_Extract to read_.
--- Start ---

Counting CPU Events

This article discusses hardware performance counter measurements obtained for a character search benchmark running on Intel x86 and SPARC hardware. Those results help to explain the big runtime differences between a SPARC T5 system and Intel x86 ones (SPARC being much slower), as well as differences between the different implementations.

Current CPUs include hardware performance counters that are increased on events like instruction executed, branch mis-predicted or just on each clock-cycle. They are useful metrics to sample during profiling since they paint an accurate picture what effects the code under investigation has on real hardware.

Motivation

A pipelined architecture usually comes with some machinery to predict the result of a conditional branch, such that the pipeline is always filled well. Without pipelining, a CPU needs several clock-cycles to process an instruction (e.g. at least 3 cycles for fetch + decode + execute - in a simple model). When the pipeline works well, i.e. when it is filled, the CPU may execute up to 1 instruction per cycle.

--- End ---

_Supplied material_.

--- Start ---

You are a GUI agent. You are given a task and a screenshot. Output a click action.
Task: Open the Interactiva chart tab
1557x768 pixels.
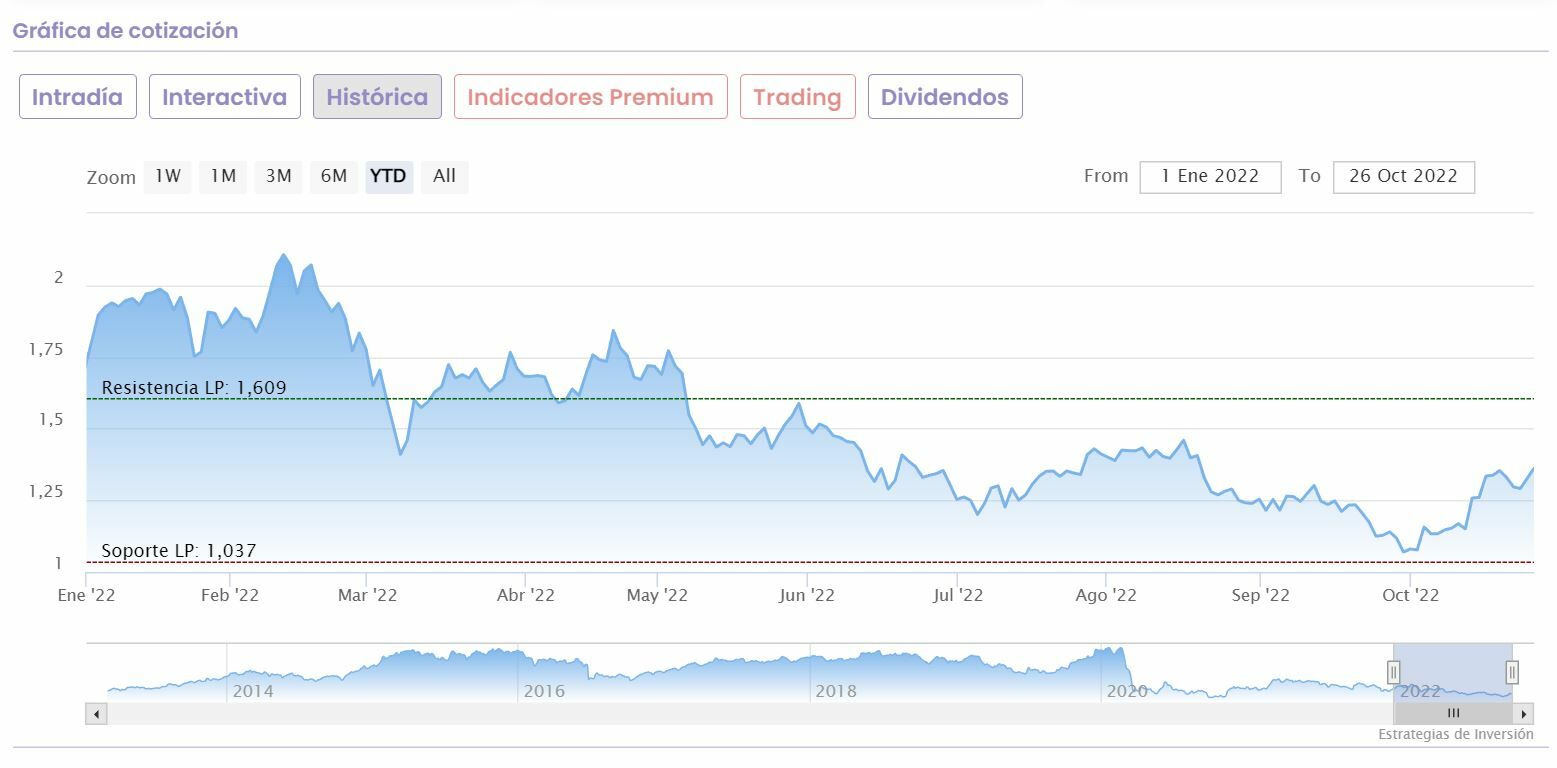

--- End ---

_Tasks_.
a) Answer these from the article on counting CPU events:
(i) On which two kinds of hardware was the character search benchmark run?
(ii) In the simple model, at least how many clock-cycles does a CPU without pipelining need to process an instruction?
(iii) When the pipeline is filled, up to how many instructions per cycle may the CPU execute?
b) Please extend the article on counting CPU events, picking up after its last sentence.
The material has no role in this work.

_The results_.
a)
(i) Intel x86 and SPARC
(ii) At least 3
(iii) Up to 1

b)
Modern CPUs aren't just pipelined they are usually also superscalar, i.e. they are able to fetch, decode and execute multiple instructions in parallel. Meaning that they exploit instruction level parallelism. This parallelism automatically happens on a core, i.e. the speedup happens for a single thread of execution.

Thus, profiling with hardware counters shows if the code actually makes good use of the CPU. For example, dividing the number of mispredicted branches by the number of all (conditional) branches gives the misprediction rate. If it is high it is a hint to optimize the code such that the number of branches is reduced, if possible.

Similarly, the number of instructions divided by the number of cycles shows if the code is well suited for superscalar execution or not. Perhaps it can be optimized to remove unnecessary dependencies, on an instruction level.

Perf Example

On Linux, the perf stat command can be used to sample the hardware performance counters of a CPU while running a program. perf list lists all available counters, although useful ones are selected, by default.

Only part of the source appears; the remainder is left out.